Regarding uranium exploration and leaching in Mississippi County: The current operations in the Bootheel are similar to Chernobyl on two points.

1. Both places, the Ukraine and the delta counties of Missouri, have some of the best agricultural soils in the world. The area around Chernobyl can never again be used in humanity's life span.

2. The Mississippi County area has the potential to end up in the same boat, because in situ leaching will cross both the St. Francis and Ozark aquifers, potentially forever contaminating them with uranium as well as other heavy metals such as lead, cadmium and arsenic. Those minerals are also found in Missouri's bedrock limestone. That water is used for irrigation and could potentially spread heavy metals, including uranium, all over the Bootheel.
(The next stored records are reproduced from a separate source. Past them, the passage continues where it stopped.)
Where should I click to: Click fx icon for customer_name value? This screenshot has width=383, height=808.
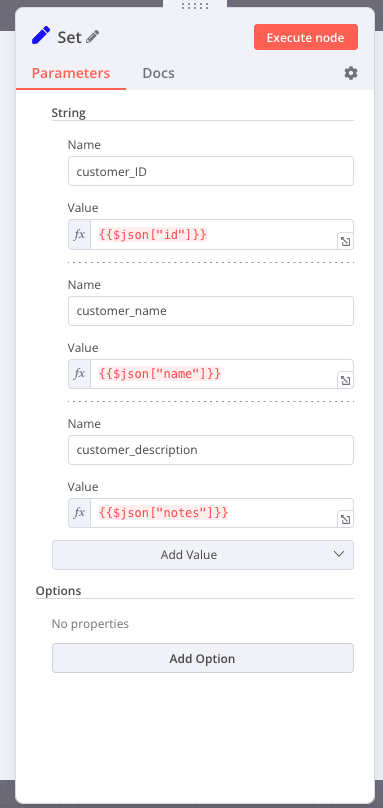point(79,374)
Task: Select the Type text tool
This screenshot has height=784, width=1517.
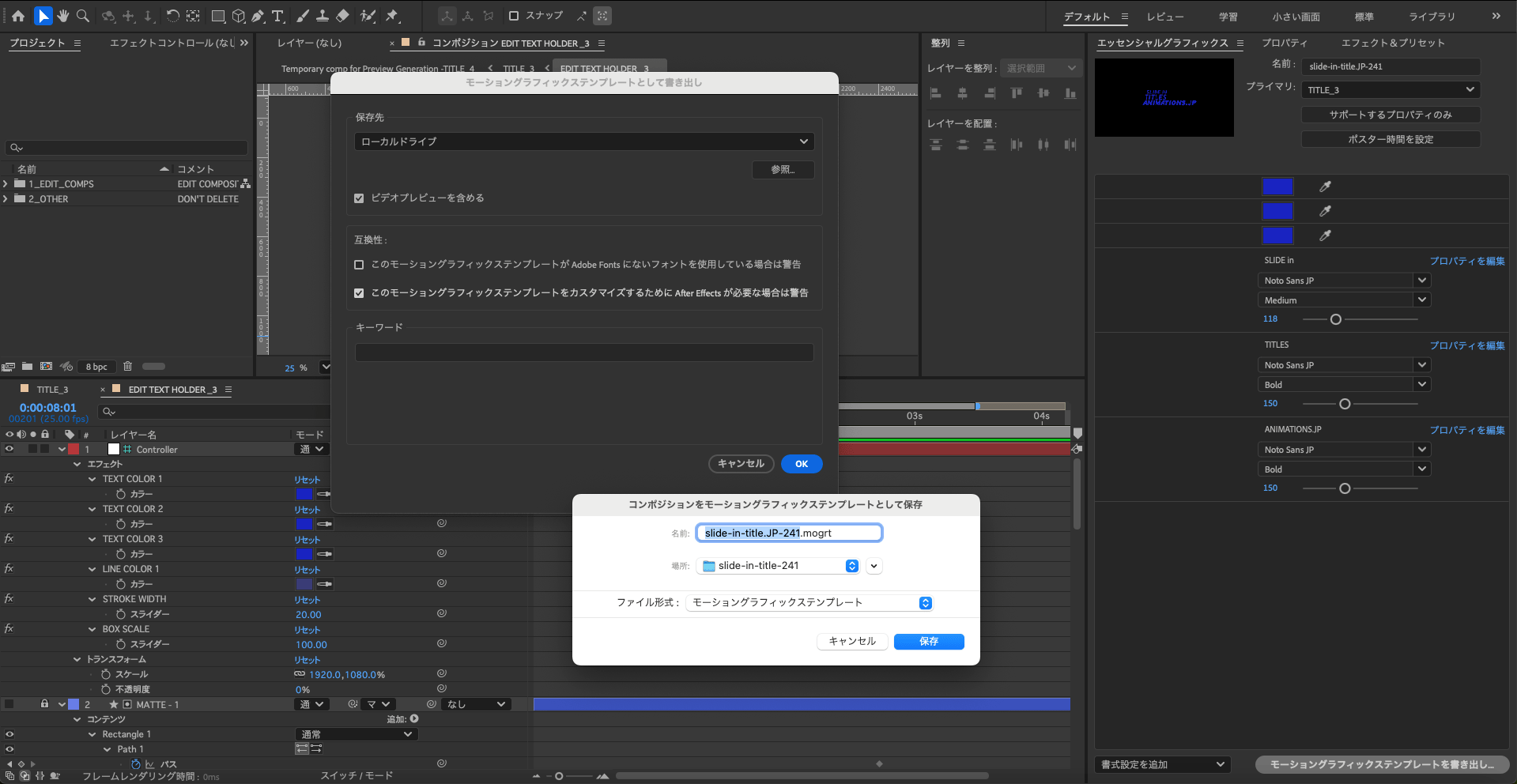Action: tap(277, 16)
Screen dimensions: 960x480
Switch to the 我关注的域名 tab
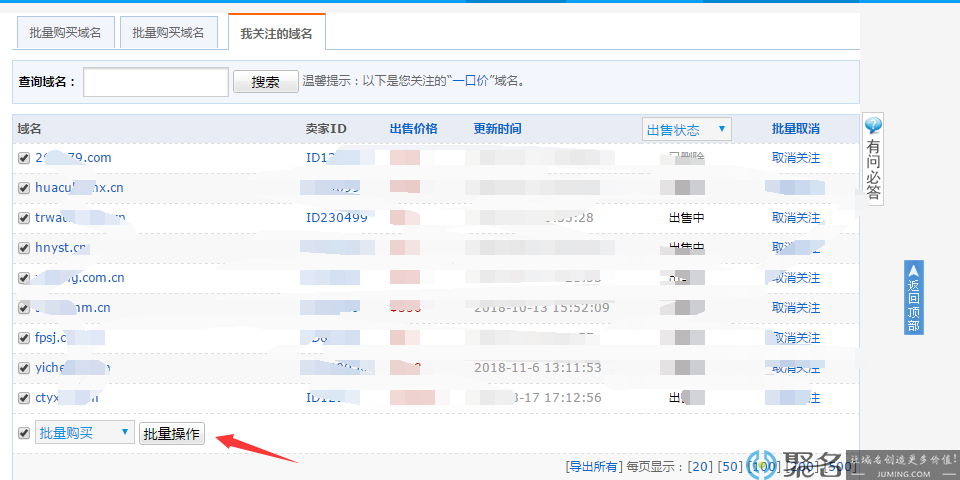pos(276,34)
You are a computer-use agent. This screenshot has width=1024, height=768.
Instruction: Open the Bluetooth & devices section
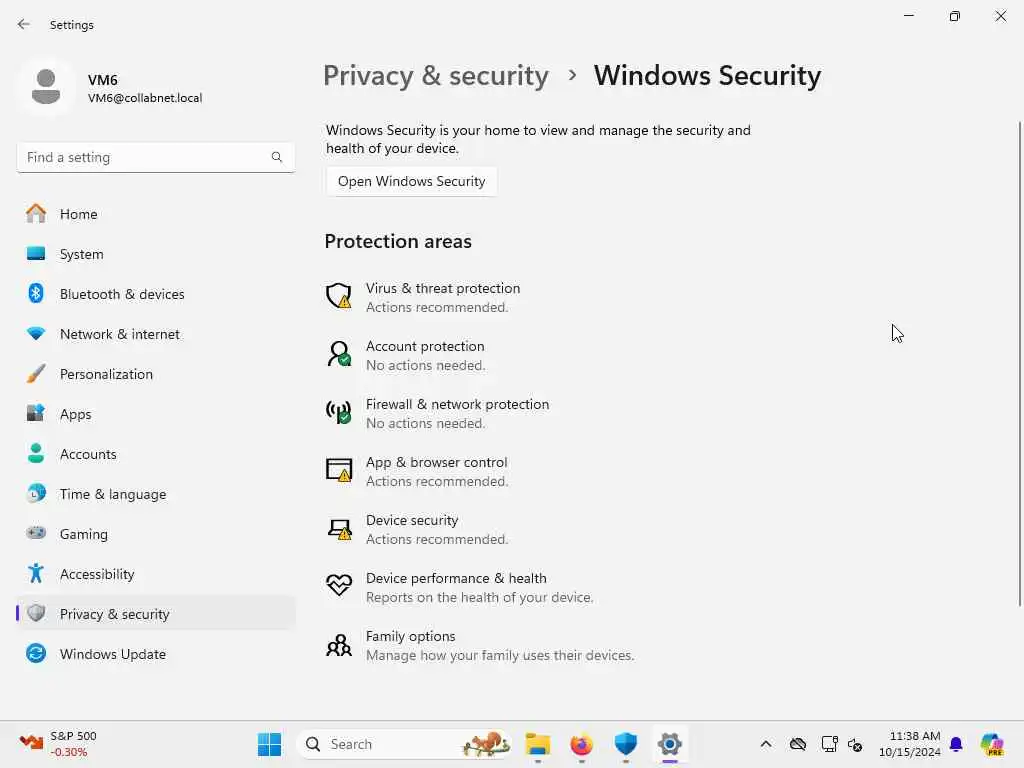pos(121,294)
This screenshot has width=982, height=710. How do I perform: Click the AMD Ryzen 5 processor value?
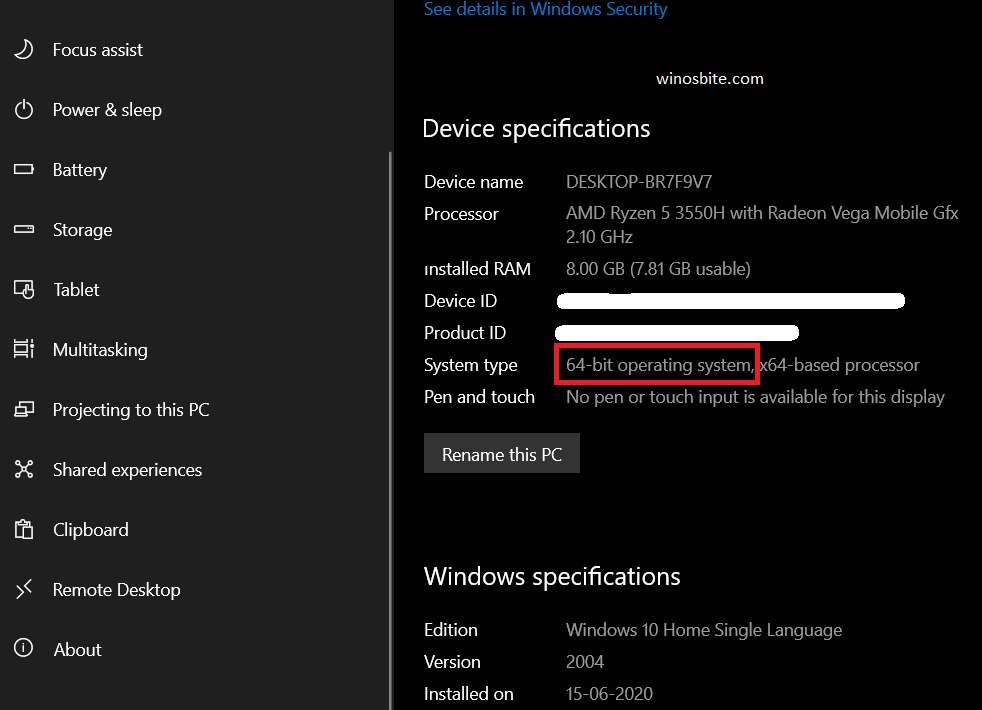(761, 214)
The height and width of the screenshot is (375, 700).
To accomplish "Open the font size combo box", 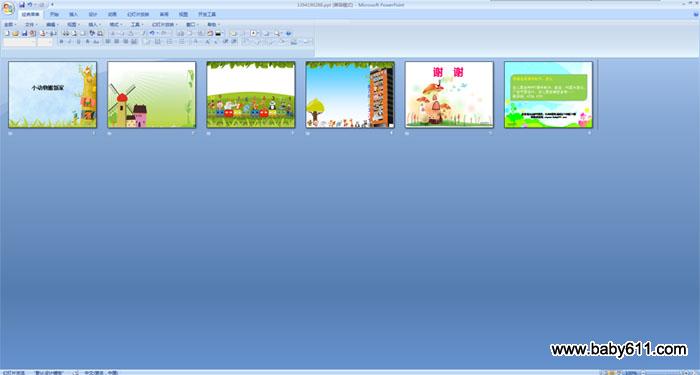I will pos(45,42).
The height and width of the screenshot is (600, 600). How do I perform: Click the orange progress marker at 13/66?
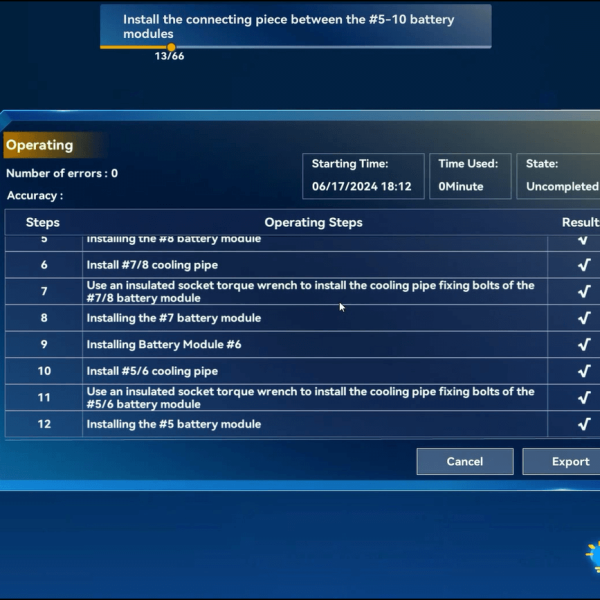click(171, 47)
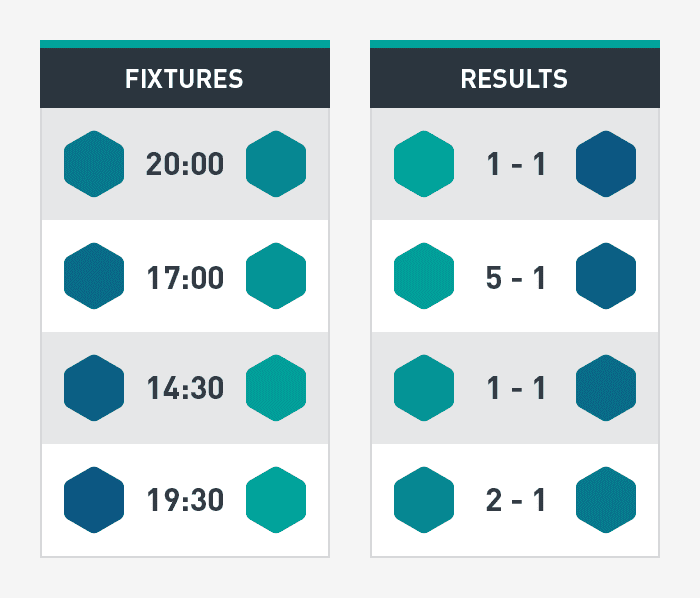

Further, no place that has experienced uranium mining or processing has stayed free of contamination, corporate malfeasance and government mishandling. Few laws, if any, regulate mining in Missouri or anywhere in the U.S. The Bush administration has weakened whatever laws were on the books, and agencies like the Mine Safety Health Administration are so underfunded and understaffed that enforcement is a joke. Names like Rocky Flats, Hanford, Fernald, Oak Ridge, Savannah River, Paducah, Lambert Airport, the Missouri Bottoms and Weldon Spring in our own state, among others, are blatant proof that human beings are incapable of managing uranium and its processing without contaminating air, water and soil.

TOM KRUZEN, Mountain View, Mo.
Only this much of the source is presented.